Filter these entries down to the lines that hold the word "недвижимости", and show each of them.

→ **SOURCE RECORDS**:
- Opening Delimiter -

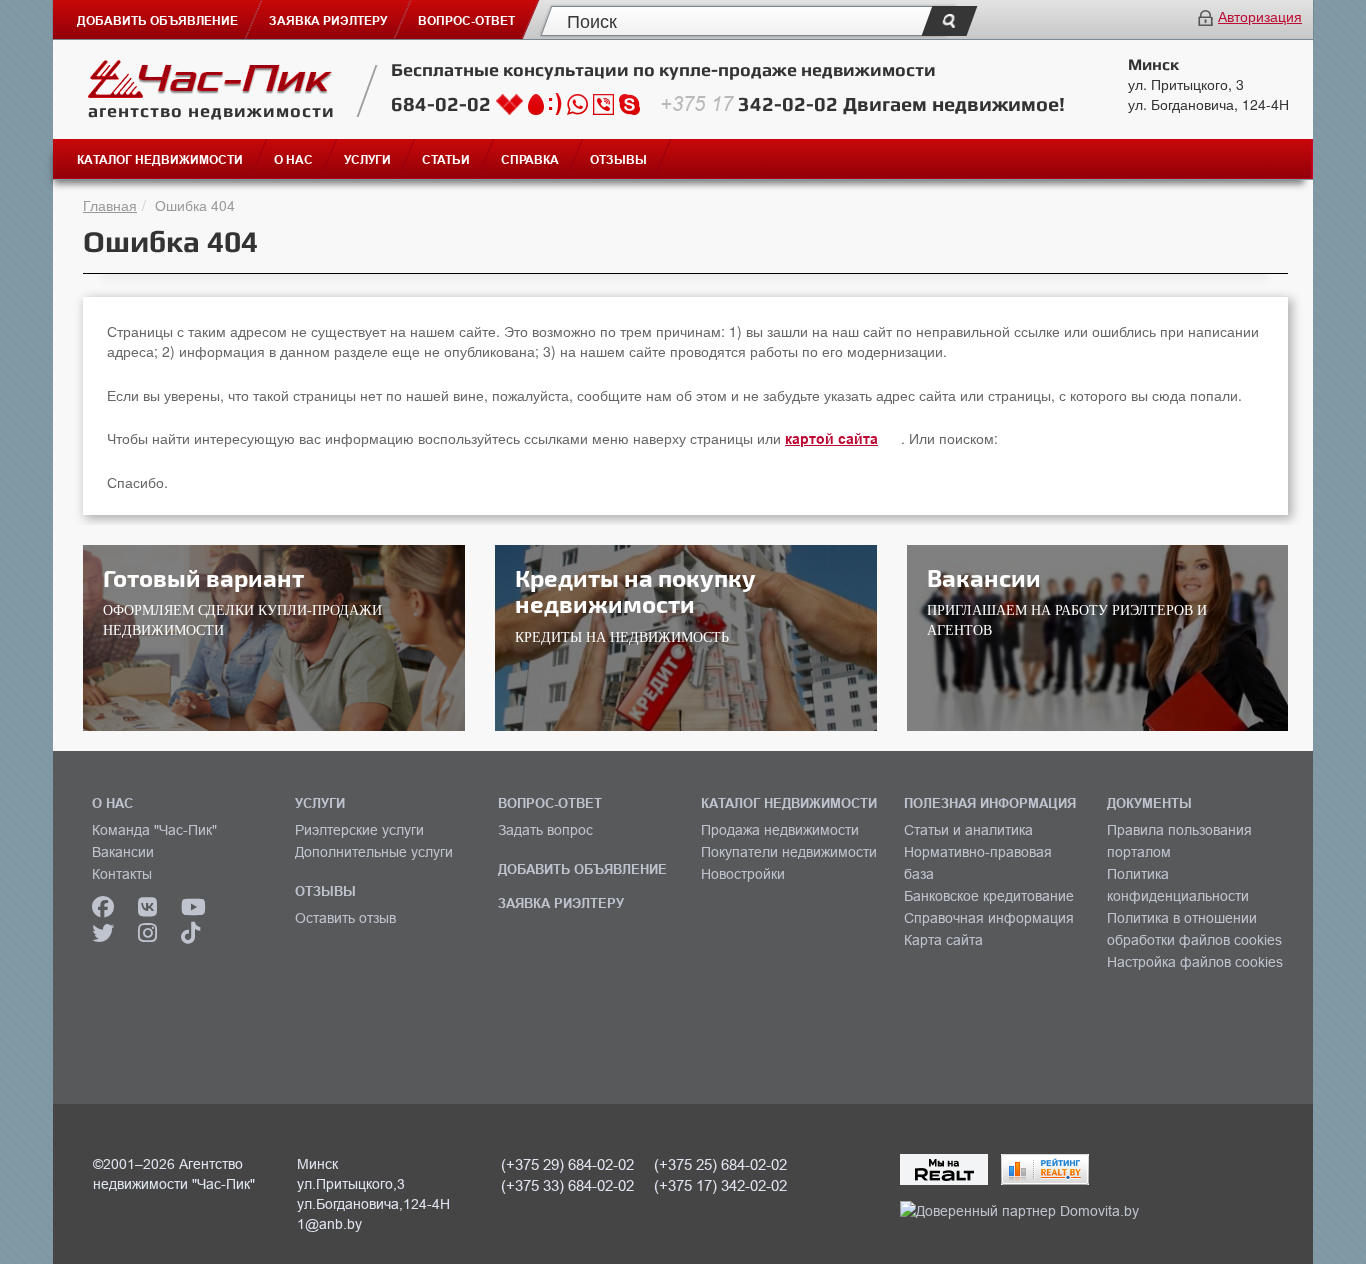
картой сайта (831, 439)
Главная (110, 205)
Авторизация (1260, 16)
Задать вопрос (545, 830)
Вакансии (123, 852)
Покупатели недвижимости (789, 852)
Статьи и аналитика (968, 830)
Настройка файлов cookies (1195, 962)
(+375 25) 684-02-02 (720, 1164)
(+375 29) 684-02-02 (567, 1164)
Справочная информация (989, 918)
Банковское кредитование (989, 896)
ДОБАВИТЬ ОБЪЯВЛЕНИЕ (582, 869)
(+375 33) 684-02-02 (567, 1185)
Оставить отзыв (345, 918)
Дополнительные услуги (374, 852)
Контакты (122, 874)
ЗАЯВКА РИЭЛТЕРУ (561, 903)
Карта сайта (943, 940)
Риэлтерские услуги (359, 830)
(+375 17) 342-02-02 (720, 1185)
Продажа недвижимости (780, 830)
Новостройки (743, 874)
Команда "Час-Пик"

- Closing Delimiter -
- Opening Delimiter -

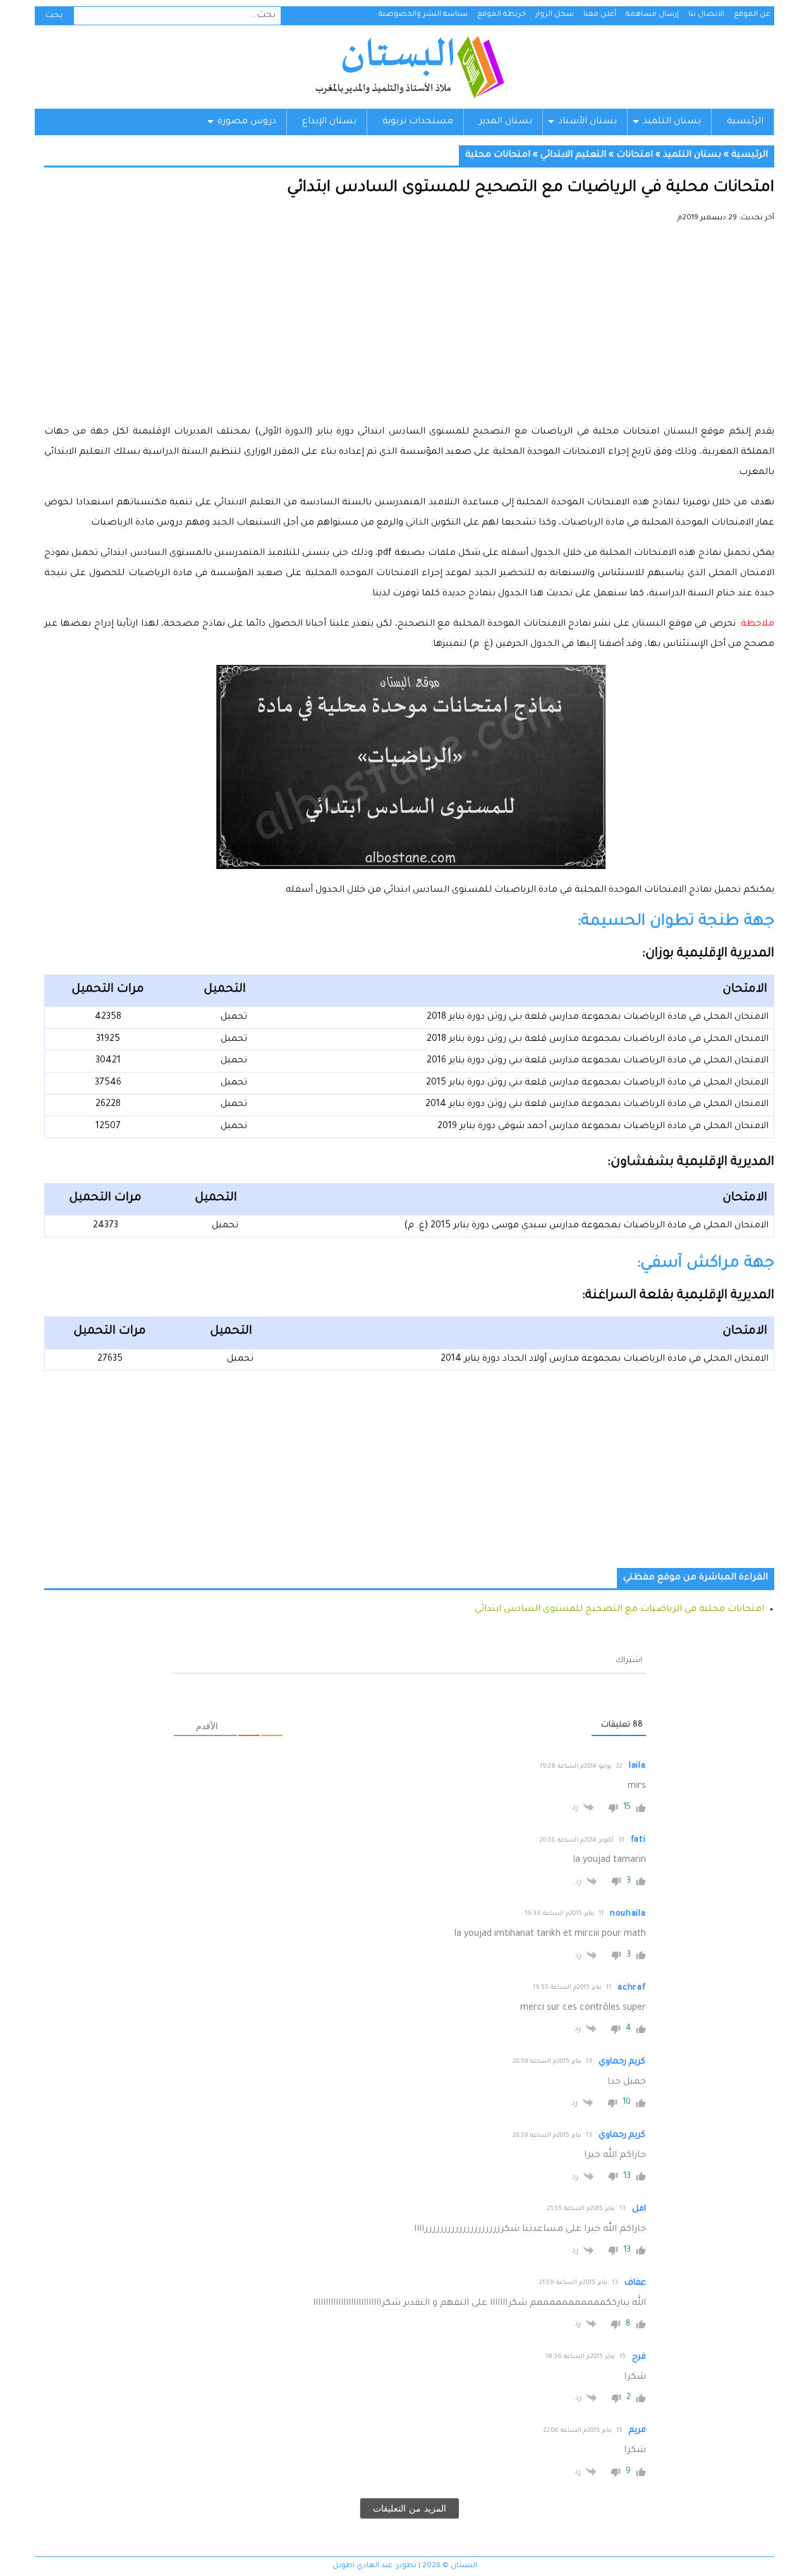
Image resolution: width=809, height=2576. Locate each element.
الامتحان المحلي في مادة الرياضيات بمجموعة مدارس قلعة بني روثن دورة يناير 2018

- Closing Delimiter -

→ **ANSWER TO THIS EXERCISE**:
Покупатели недвижимости (789, 852)
Продажа недвижимости (780, 830)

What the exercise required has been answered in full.